MTA: Floodproofing South Ferry Station Will Mean Building On Parkland

More than 13 months after Storm Sandy flooded South Ferry subway station with 14 million gallons of contaminated water, the MTA has come up with a plan to repair it. But straphangers shouldn't expect to use the station until late 2016 at the earliest.

The MTA will take expected steps to make the station more resilient: strengthen walls, plug leaks and double the number of pumps. But that won't solve the big problem: the room with the electrical relays that control the track signals sits at the lowest part of the station -- a station dug out landfill at the edge of New York harbor.

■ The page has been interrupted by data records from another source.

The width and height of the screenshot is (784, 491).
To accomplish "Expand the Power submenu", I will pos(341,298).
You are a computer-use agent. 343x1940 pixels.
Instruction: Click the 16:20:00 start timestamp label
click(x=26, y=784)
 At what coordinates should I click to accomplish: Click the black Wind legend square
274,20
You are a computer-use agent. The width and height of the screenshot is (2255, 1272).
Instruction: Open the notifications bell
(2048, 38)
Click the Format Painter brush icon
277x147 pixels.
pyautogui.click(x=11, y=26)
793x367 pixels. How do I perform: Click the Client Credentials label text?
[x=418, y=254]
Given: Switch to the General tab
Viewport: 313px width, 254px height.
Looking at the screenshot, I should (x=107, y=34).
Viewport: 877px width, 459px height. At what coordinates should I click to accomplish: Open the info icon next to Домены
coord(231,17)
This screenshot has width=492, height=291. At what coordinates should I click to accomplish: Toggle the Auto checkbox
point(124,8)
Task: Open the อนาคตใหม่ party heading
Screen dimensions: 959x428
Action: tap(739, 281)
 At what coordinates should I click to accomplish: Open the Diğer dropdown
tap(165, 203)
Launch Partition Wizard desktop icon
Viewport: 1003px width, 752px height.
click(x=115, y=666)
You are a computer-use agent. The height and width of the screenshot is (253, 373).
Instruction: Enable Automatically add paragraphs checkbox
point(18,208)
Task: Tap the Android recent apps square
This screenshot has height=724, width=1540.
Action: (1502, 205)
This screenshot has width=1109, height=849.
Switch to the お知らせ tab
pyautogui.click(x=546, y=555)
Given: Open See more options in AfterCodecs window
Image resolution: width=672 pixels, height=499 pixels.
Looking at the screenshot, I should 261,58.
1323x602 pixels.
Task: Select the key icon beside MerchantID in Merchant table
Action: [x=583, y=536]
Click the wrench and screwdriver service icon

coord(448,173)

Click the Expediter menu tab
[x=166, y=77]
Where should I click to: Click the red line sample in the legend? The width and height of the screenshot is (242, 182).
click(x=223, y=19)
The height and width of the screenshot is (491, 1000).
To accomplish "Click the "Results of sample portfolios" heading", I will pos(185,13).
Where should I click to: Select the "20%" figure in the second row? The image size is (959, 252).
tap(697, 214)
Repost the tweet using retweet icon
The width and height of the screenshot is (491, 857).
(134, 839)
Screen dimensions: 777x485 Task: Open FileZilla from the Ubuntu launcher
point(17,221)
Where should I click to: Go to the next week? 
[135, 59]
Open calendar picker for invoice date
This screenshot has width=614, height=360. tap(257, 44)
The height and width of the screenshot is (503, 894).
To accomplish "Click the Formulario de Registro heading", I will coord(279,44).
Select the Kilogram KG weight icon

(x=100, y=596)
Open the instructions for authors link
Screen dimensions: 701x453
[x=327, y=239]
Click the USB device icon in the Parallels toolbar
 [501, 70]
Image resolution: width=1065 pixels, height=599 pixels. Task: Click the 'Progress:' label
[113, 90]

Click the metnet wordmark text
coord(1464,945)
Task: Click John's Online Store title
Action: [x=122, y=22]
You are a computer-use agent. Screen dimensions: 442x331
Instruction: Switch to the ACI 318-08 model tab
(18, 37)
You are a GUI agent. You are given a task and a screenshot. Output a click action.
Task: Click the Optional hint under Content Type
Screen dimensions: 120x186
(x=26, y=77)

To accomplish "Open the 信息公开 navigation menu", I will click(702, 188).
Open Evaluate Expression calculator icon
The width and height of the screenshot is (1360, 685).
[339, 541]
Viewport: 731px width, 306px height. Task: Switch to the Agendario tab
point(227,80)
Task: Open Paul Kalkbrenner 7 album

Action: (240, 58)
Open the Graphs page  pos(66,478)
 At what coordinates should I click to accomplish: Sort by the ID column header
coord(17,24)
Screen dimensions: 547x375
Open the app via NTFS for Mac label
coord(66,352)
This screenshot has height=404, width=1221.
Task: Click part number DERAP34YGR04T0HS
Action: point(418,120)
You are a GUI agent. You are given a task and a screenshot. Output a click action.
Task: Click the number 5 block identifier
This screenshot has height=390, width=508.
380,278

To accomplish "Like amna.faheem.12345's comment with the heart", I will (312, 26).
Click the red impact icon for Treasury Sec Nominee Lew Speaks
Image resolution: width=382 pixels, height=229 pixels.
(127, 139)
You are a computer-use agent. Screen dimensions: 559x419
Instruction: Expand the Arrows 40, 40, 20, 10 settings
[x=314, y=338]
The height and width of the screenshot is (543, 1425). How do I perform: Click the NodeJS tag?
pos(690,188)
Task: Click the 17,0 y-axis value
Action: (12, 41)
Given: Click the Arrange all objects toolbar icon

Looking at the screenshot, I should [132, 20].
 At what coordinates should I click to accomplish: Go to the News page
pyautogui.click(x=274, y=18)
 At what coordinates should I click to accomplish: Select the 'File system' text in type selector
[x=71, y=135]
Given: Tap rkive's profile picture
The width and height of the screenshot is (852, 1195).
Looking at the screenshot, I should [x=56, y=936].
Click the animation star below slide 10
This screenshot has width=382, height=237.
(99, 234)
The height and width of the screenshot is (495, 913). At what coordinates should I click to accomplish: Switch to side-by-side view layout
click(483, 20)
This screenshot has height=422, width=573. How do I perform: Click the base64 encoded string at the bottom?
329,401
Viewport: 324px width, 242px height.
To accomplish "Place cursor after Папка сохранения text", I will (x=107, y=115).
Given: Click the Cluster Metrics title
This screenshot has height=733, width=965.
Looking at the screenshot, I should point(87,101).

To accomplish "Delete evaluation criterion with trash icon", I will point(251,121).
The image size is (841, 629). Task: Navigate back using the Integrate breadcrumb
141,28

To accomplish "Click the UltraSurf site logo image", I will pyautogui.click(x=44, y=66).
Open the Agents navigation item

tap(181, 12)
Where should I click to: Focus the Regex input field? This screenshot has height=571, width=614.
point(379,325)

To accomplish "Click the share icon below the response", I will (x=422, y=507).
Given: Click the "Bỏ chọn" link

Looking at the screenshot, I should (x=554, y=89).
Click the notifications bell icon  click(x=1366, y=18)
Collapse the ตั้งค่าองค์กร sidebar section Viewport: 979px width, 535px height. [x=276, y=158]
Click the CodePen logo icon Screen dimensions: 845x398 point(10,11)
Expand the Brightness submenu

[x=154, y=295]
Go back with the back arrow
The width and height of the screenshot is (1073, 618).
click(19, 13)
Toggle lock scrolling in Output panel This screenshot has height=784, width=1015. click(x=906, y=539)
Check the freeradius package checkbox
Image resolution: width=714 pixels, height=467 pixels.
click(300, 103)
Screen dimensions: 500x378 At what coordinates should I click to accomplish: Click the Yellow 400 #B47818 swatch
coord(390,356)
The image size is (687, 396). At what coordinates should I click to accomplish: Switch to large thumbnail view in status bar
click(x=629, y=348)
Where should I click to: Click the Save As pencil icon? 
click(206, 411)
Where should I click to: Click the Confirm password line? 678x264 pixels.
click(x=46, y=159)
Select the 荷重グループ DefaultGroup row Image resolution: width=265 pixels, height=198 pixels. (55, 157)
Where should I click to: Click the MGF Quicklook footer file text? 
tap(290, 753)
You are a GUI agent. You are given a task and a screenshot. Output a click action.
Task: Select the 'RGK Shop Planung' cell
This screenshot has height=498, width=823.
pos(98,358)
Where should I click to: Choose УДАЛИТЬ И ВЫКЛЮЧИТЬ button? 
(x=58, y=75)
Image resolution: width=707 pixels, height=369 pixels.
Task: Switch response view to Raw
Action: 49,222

MTA engineer John O'Grady said that even when the station was newly opened, the 20 x 110 foot relay room "had a good bit of cracks that allowed for leakage. Sandy exacerbated the problem."

The only way to flood-proof the electrical system is to place it above ground within 500 feet of a key switch that allows trains to move from track to track. O'Grady says the solution is to build a new signal room on a platform over the sidewalk that runs along the western edge of Battery Park.

But the sidewalk is controlled by the city Parks Department. The MTA says negotiating an agreement with the city could take years. In the meantime, the authority will fortify the existing relay room with submarine doors and other containment measures. The MTA will also buy a spare set of components for the room, in case the water comes in again.

O'Grady outlined the plan during a committee meeting at MTA headquarters on Monday. He wouldn't put a price tag on the work but said, "It could be paid for with existing Sandy recovery funds."